Blue Owl Capital (OWL) is down 39% YTD after restricting redemptions and selling $1.4B of assets to meet withdrawals; Blackstone and Morgan Stanley have capped investor withdrawals amid contagion fears. Goldman Sachs CEO David Solomon warned in his annual letter that private credit underwriting and concentrated exposure to software vulnerable to AI disruption risk triggering a credit/default cycle in a market valued at over $1 trillion. IMF warnings that banks' exposure could spread losses, plus geopolitical risk from the war in Iran and a spike in oil prices, amplify systemic contagion concerns. Recommend increasing cash allocation and closely monitoring BDC liquidity, bank exposures to private credit, and software-sector downside risk.

Analysis

Private-credit stress is best viewed as a funding-structure problem, not just a credit-quality problem: mark-to-market shocks in illiquid loans force gating/asset sales when redemption velocity exceeds available liquid assets, which in turn magnifies losses through fire-sale price discovery. Expect the most acute pressure on vehicles that finance with short-term or daily-liquidity liabilities against long-duration or covenant-light credits; those are where optionality is being stripped first and where forced sellers will set the marginal price.
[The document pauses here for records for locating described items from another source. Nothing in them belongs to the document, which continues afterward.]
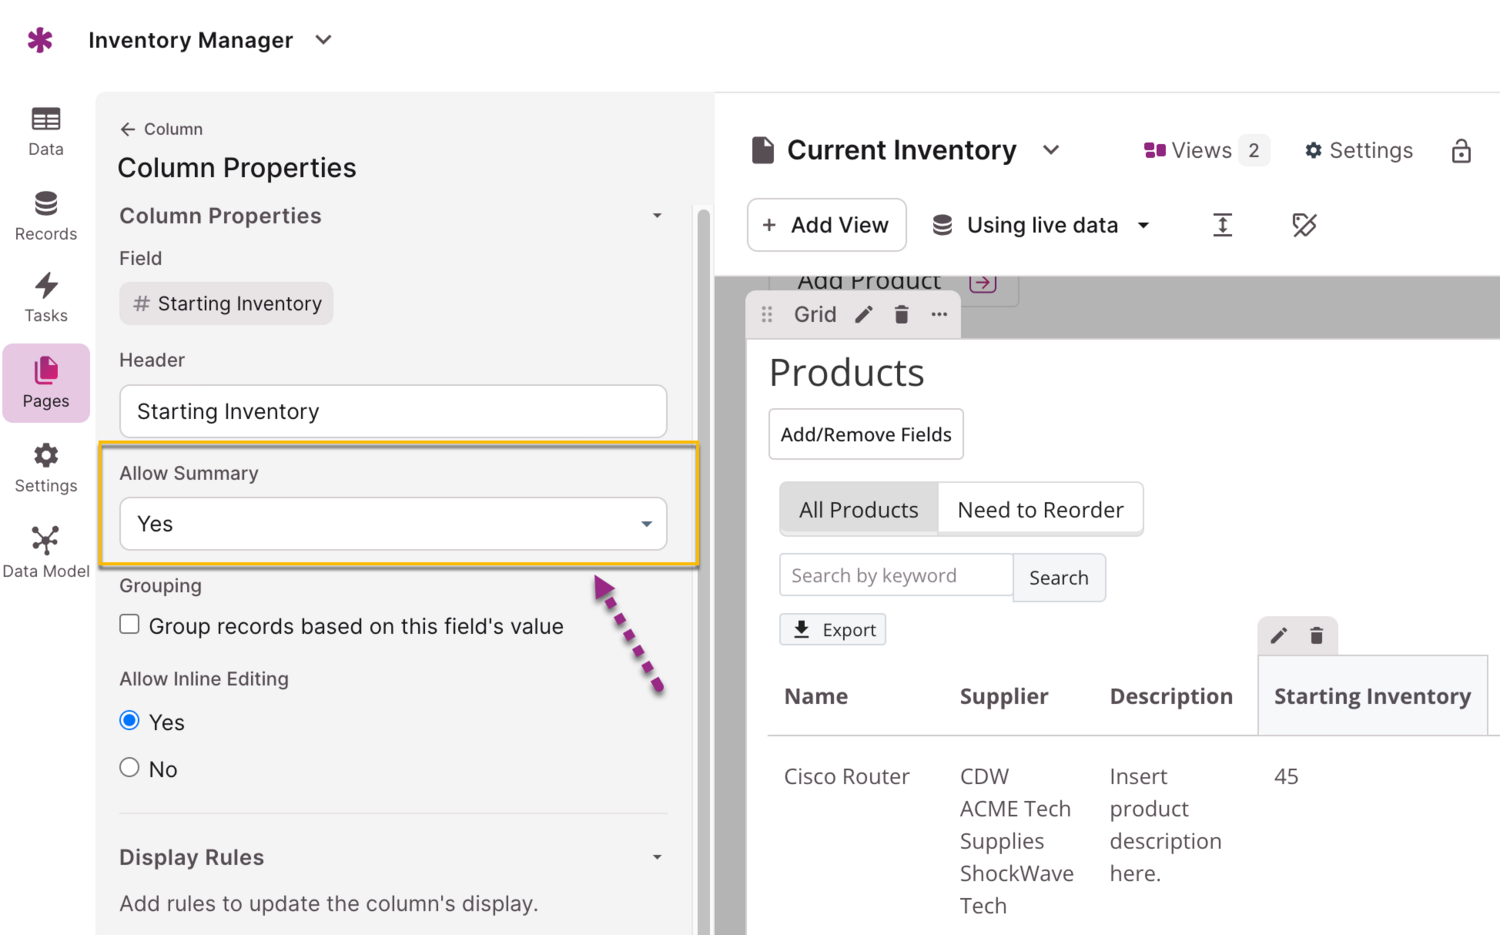Screen dimensions: 1500x935
Task: Click the lock icon next to Settings
Action: pos(1461,151)
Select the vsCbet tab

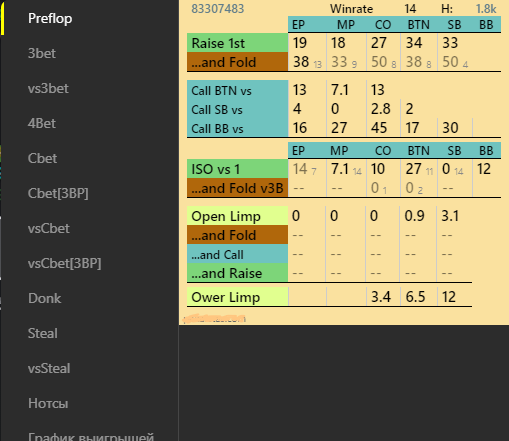(x=49, y=228)
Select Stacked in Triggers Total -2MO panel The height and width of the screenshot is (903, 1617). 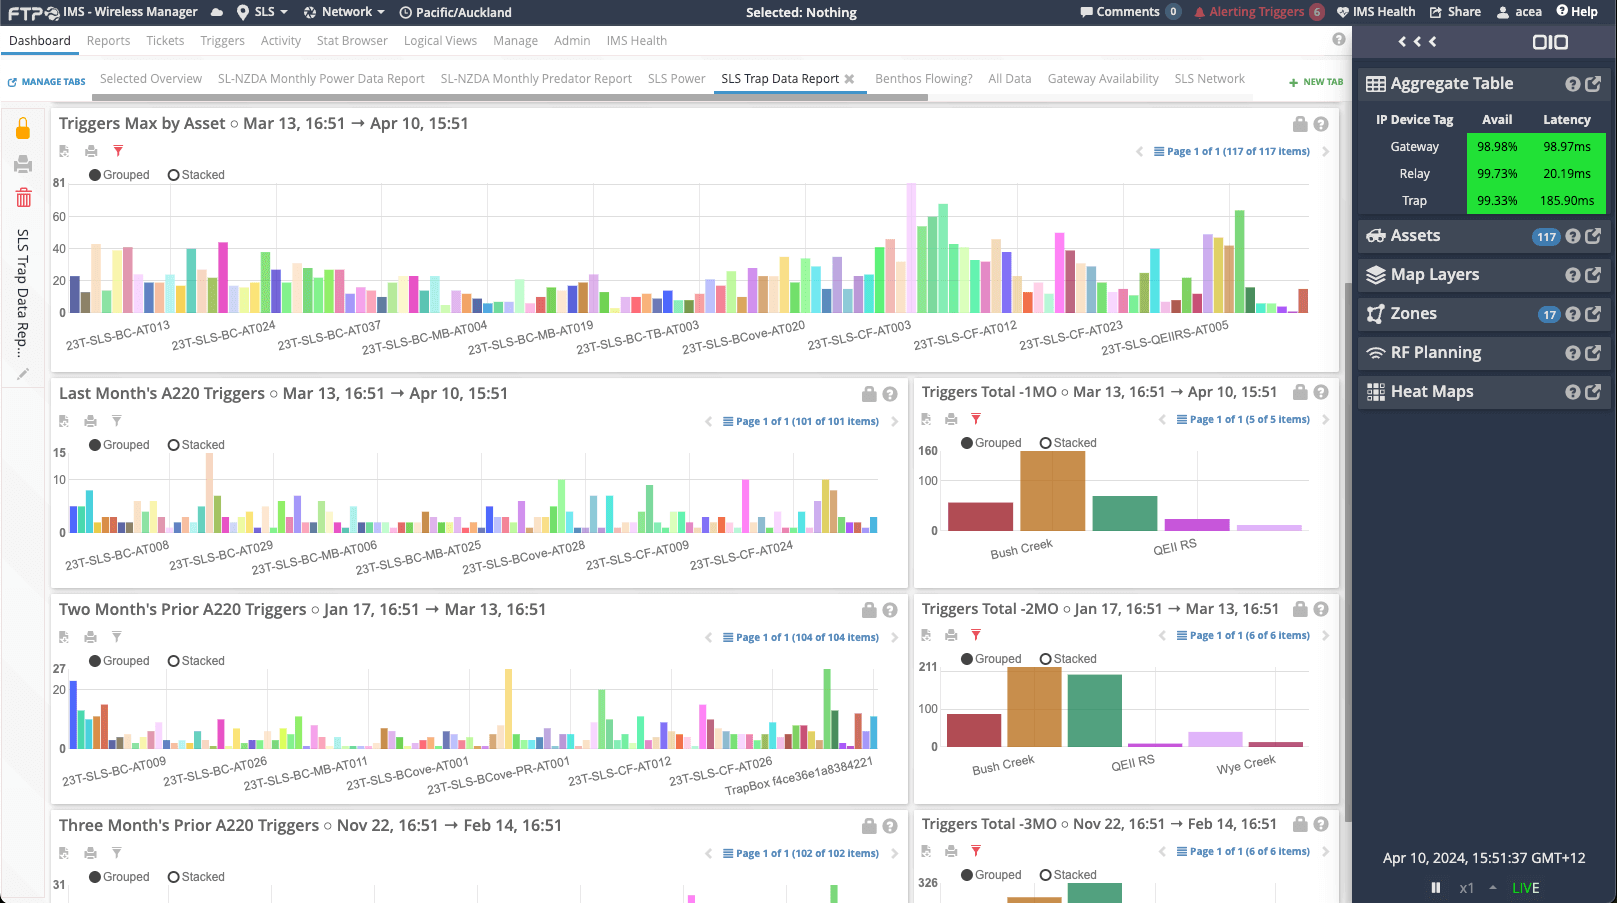pos(1044,658)
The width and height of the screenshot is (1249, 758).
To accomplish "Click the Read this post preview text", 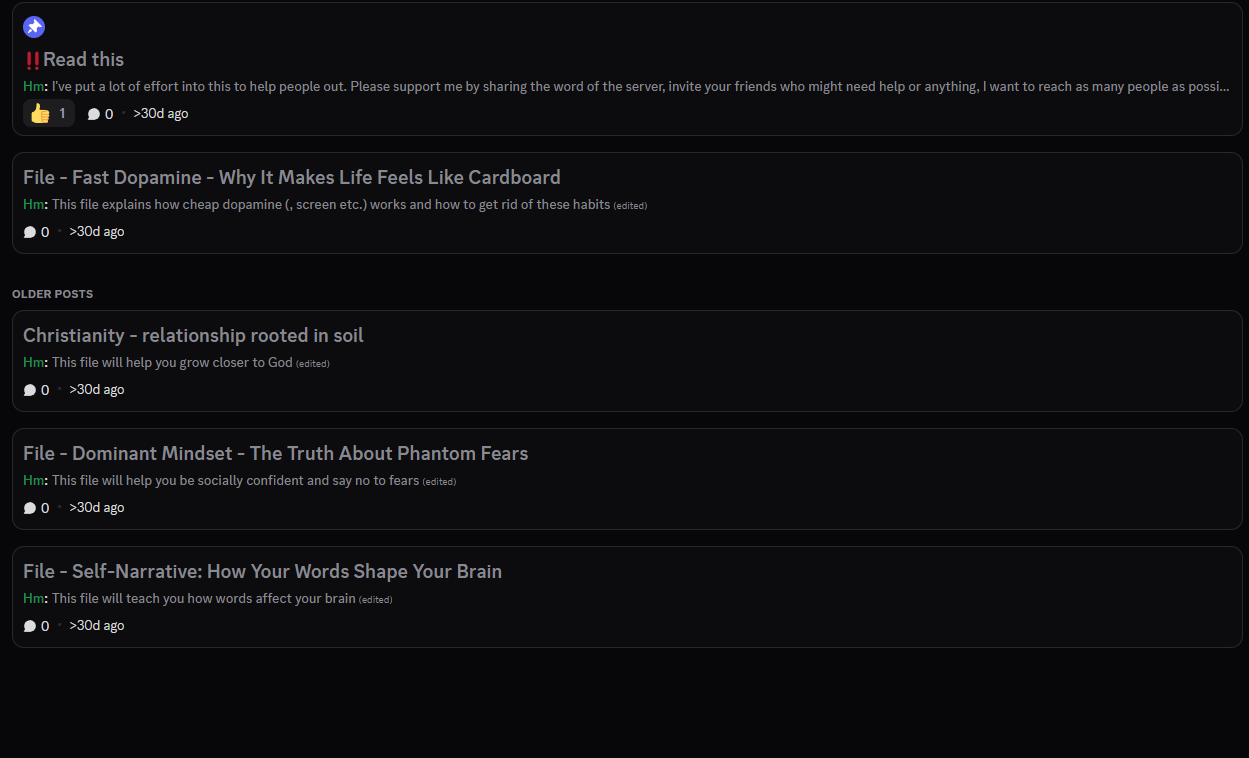I will tap(640, 87).
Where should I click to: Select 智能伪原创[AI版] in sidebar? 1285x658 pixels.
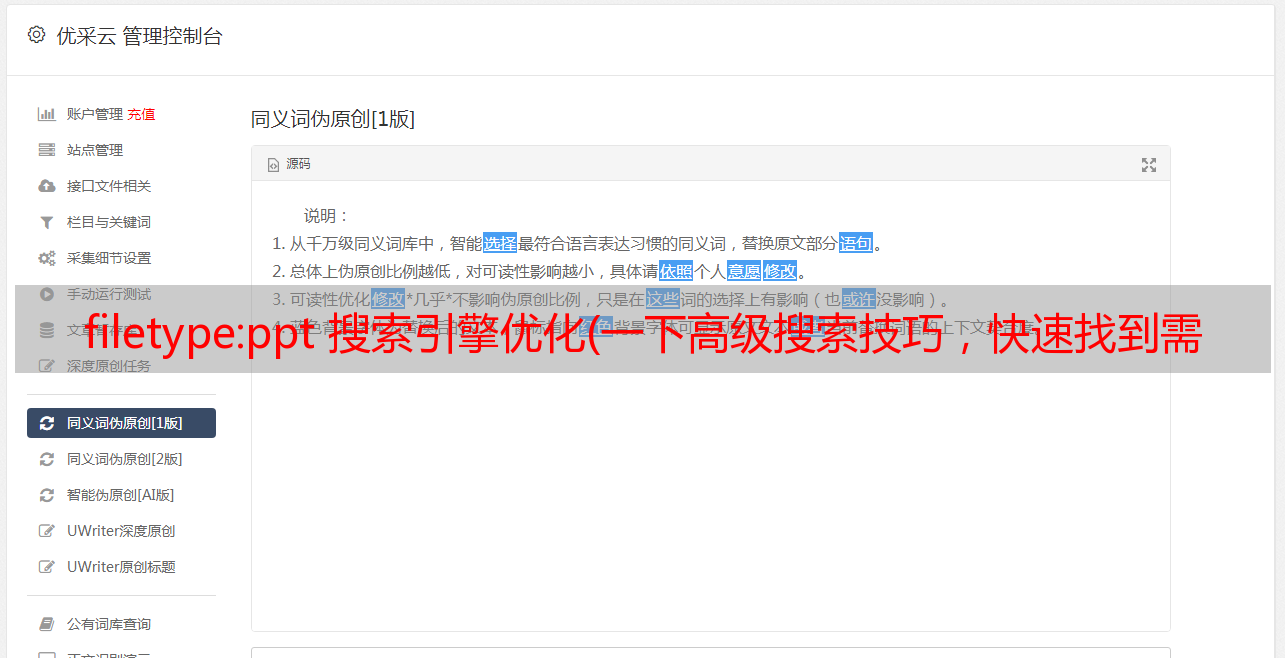pyautogui.click(x=121, y=495)
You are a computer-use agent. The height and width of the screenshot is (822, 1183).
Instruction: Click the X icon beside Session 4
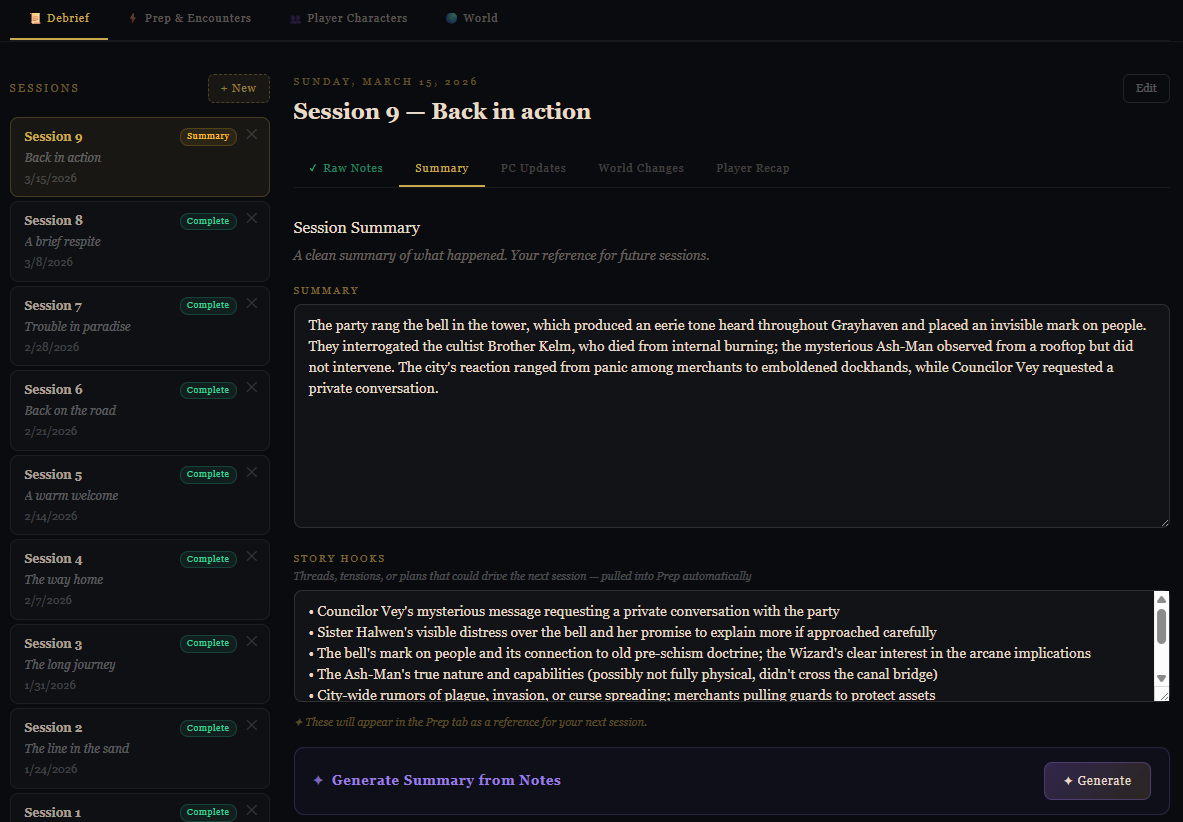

There is an asymmetric bifurcation between asset owners and service providers: firms that earn fee/flow revenues from trading and market volatility (exchanges, clearinghouses) should see benefit as bid/ask spreads and volumes spike, while fee-for-performance private managers and BDC equity investors carry convex downside as NAVs reprice and distributions are cut. Separately, semiconductor vendors sit in a hedge-like position — continued hyperscaler capex props up near-term chip demand even as software vendors face secular re-rating risk from AI-driven disintermediation. Time horizons matter. Expect liquidity/showcase events in days–weeks (redemptions, forced asset sales) and default/covenant cascades over 3–12 months as amortization and revenue deterioration hit private borrowers. Reversals arrive via three catalysts: (1) large LP capital injections or reopened gates, (2) stronger-than-expected SaaS renewal/net-retention metrics that restore covenant headroom, or (3) central-bank liquidity backstops that reduce haircuts — monitor BDC bid/ask spreads, redemption queue length, and SaaS net retention as leading indicators.